**Collected data:**
»»

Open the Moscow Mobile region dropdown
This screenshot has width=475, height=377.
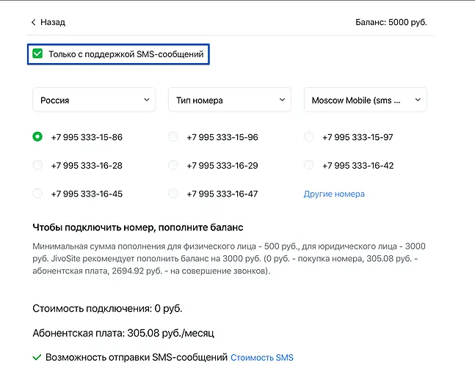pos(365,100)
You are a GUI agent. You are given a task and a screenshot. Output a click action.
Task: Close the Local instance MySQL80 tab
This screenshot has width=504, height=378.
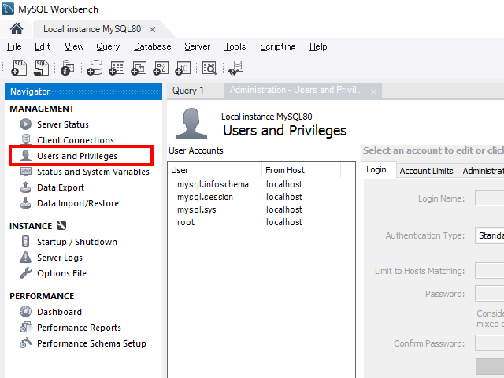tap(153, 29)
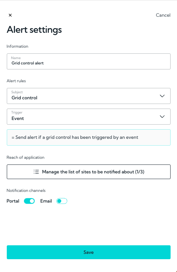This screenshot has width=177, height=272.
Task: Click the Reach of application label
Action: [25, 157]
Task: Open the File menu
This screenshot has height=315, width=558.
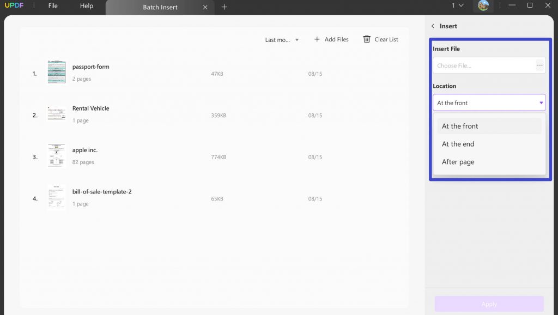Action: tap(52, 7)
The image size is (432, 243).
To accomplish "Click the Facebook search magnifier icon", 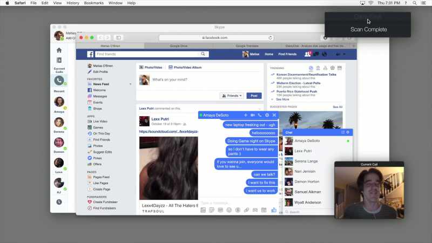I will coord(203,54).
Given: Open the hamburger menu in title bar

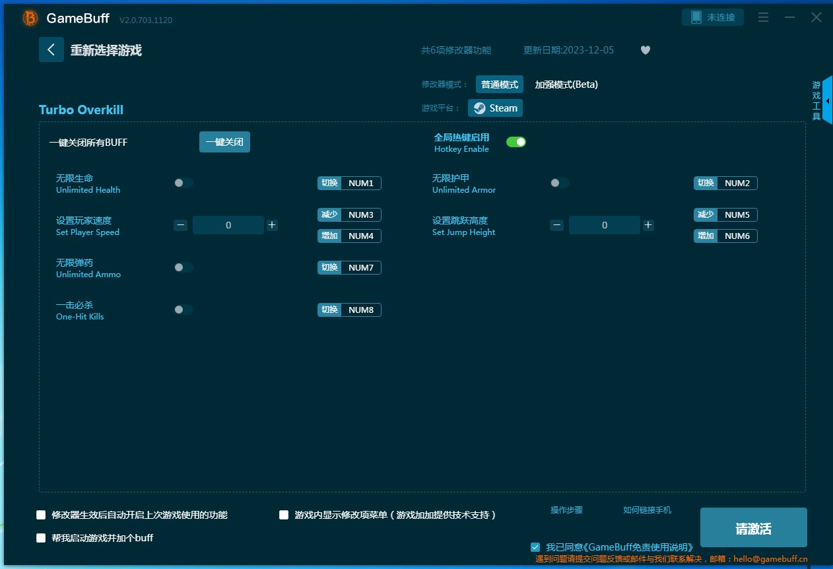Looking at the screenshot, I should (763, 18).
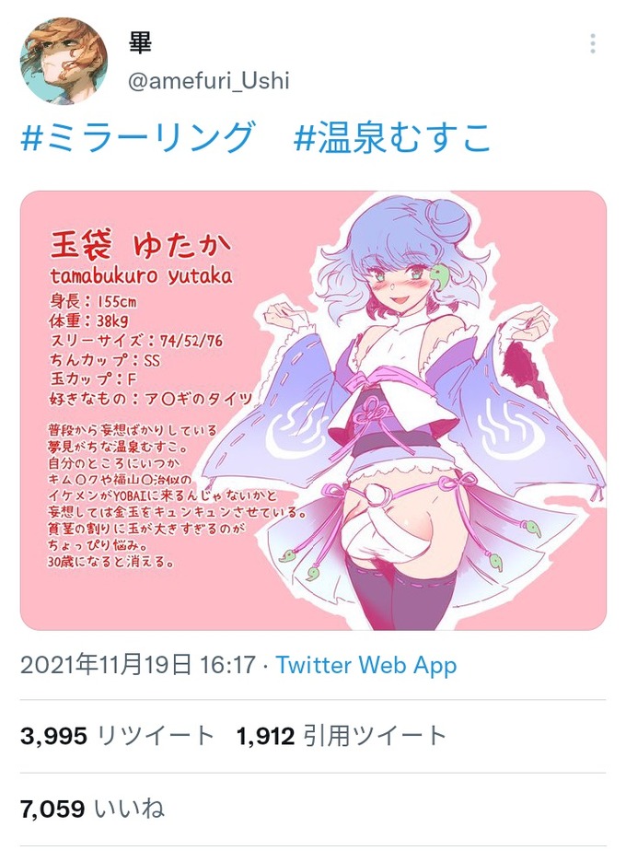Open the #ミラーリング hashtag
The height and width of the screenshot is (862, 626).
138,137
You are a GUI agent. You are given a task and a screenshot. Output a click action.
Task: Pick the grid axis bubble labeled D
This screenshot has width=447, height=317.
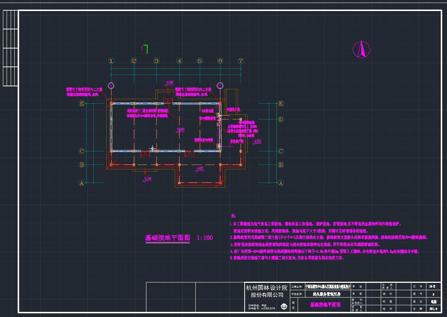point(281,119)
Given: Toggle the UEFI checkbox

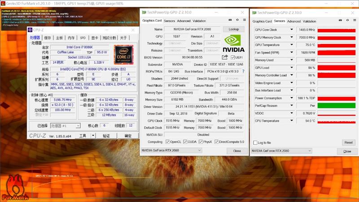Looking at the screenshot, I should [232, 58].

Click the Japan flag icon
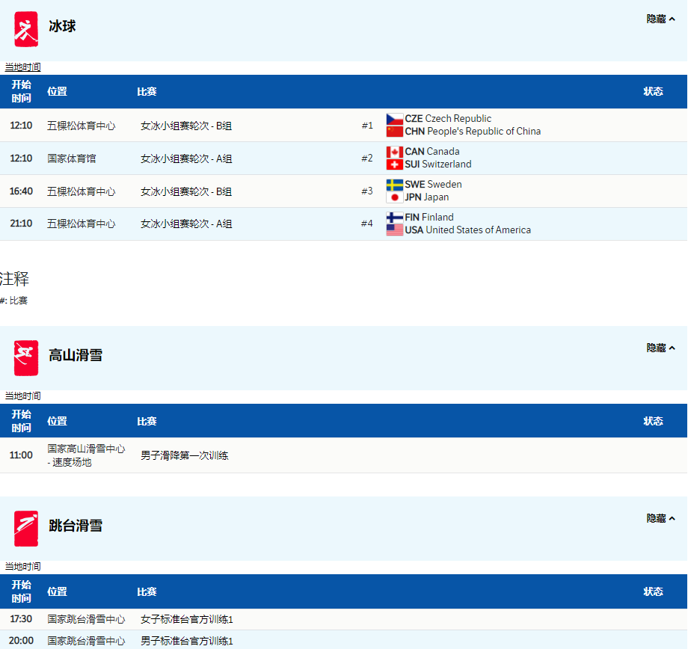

««

**Work task:**
What you give back should be exactly the lines from the top of the data above down to and including the line with "Task: Close the Local instance MySQL80 tab", minus any pictures.

**Exercise output:**
Open the Moscow Mobile region dropdown
This screenshot has width=475, height=377.
pos(365,100)
You are a GUI agent. You are given a task and a screenshot. Output a click action.
Task: Close the Local instance MySQL80 tab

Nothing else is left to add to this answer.